The court’s other key holding is problematic, however. In essence, the court, like the FTC, seems to believe that regulators are better than companies’ product managers, designers and engineers at designing app-store user interfaces:

[A] clear and conspicuous disclaimer regarding in-app purchases and request for authorization on the front-end of a customer’s process could actually prove to… be more seamless than the somewhat unpredictable password prompt formulas rolled out by Amazon.

Never mind that Amazon has undoubtedly spent tremendous resources researching and designing the user experience in its app store. And never mind that — as Amazon is certainly aware — a consumer’s experience of a product is make-or-break in the cut-throat world of online commerce, advertising and search (just ask Jet).

Instead, for the court (and the FTC), the imagined mechanism of “affirmatively seeking a customer’s authorized consent to a charge” is all benefit and no cost.

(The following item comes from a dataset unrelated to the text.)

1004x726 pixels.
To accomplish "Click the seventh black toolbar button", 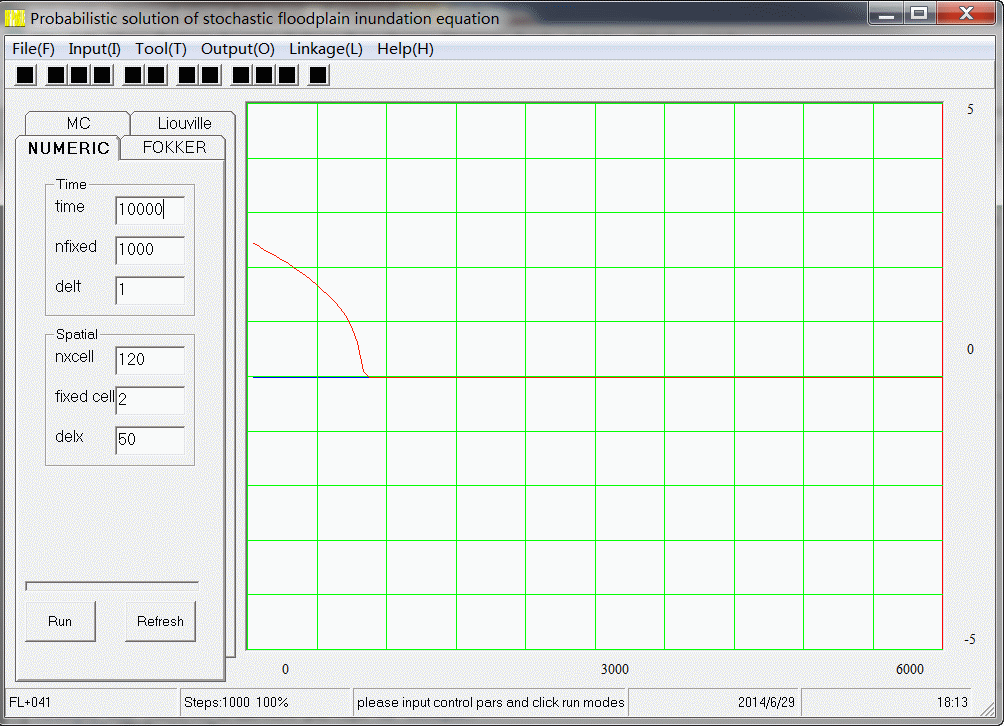I will pyautogui.click(x=187, y=75).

Whatever design decisions may have informed the way Amazon decided to seek consent are either irrelevant, or else the user-experience benefits they confer are negligible.

As I’ve written previously:

Amazon has built its entire business around the “1-click” concept — which consumers love — and implemented a host of notification and security processes hewing as much as possible to that design choice, but nevertheless taking account of the sorts of issues raised by in-app purchases. Moreover — and perhaps most significantly — it has implemented an innovative and comprehensive parental control regime (including the ability to turn off all in-app purchases) — Kindle Free Time — that arguably goes well beyond anything the FTC required in its Apple consent order.

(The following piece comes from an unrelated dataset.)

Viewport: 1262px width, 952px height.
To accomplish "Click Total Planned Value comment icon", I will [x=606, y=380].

Amazon is not abdicating its obligation to act fairly under the FTC Act and to ensure that users are protected from unauthorized charges. It’s just doing so in ways that also take account of the costs such protections may impose — particularly, in this case, on the majority of Amazon customers who didn’t and wouldn’t suffer such unauthorized charges.

Amazon began offering Kindle Free Time in 2012 as an innovative solution to a problem — children’s access to apps and in-app purchases — that affects only a small subset of Amazon’s customers. To dismiss that effort without considering that Amazon might have made a perfectly reasonable judgment that balanced consumer protection and product design disregards the cost-benefit balancing required by Section 5 of the FTC Act.

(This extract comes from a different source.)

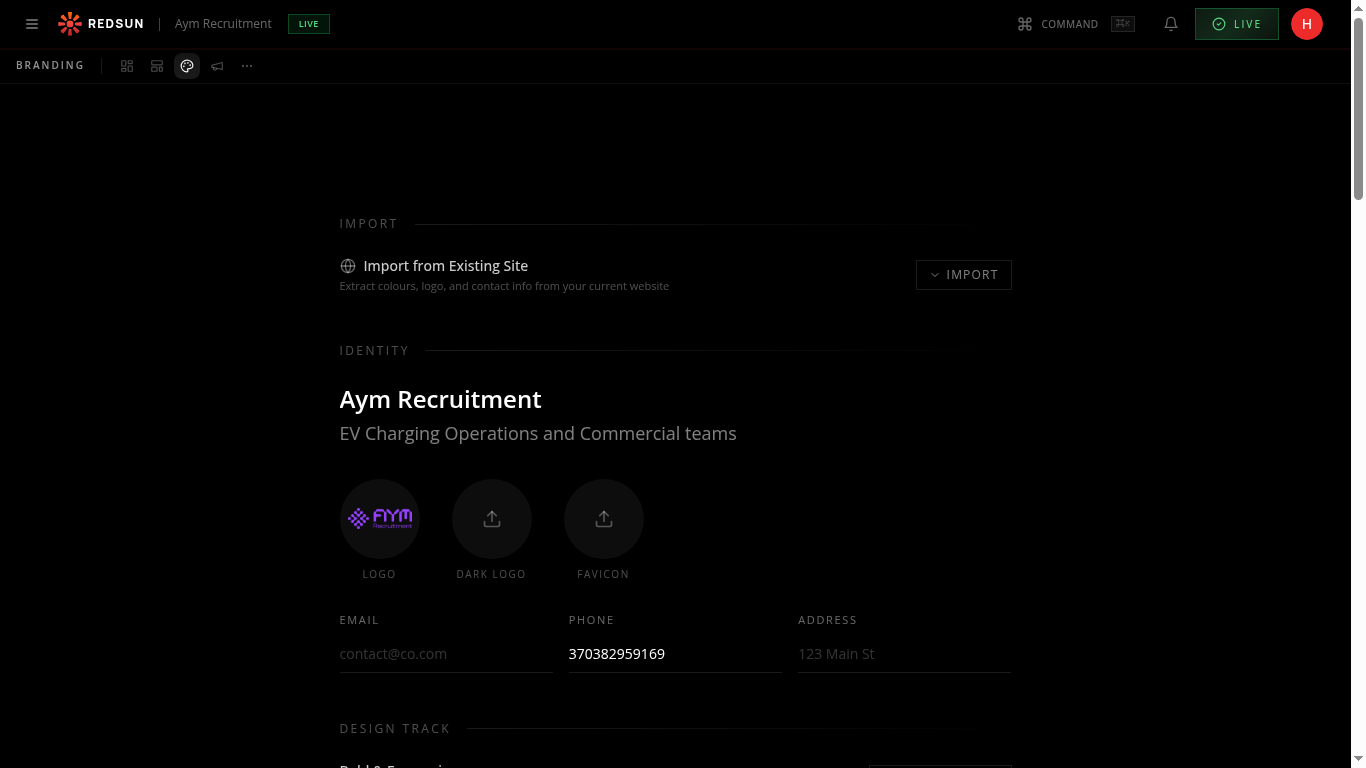Upload a FAVICON image
Viewport: 1366px width, 768px height.
[x=603, y=519]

Moreover, the FTC Act imposes liability for harm only when they are not “reasonably avoidable.” Kindle Free Time is an outstanding example of an innovative mechanism that allows consumers at risk of unauthorized purchases by children to “reasonably avoid” harm. The court’s and the FTC’s disregard for it is inconsistent with the statute.

Conclusion

The court’s willingness to reinforce the FTC’s blackboard design “expertise” (such as it is) to second guess user-interface and other design decisions made by firms competing in real markets is unfortunate. But there’s a significant silver lining. By reining in the FTC’s discretion to go after these companies as if they were common fraudsters, the court has given consumers an important victory. After all, it is consumers who otherwise bear the costs (both directly and as a result of reduced risk-taking and innovation) of the FTC’s largely unchecked ability to extract excessive concessions from its enforcement targets.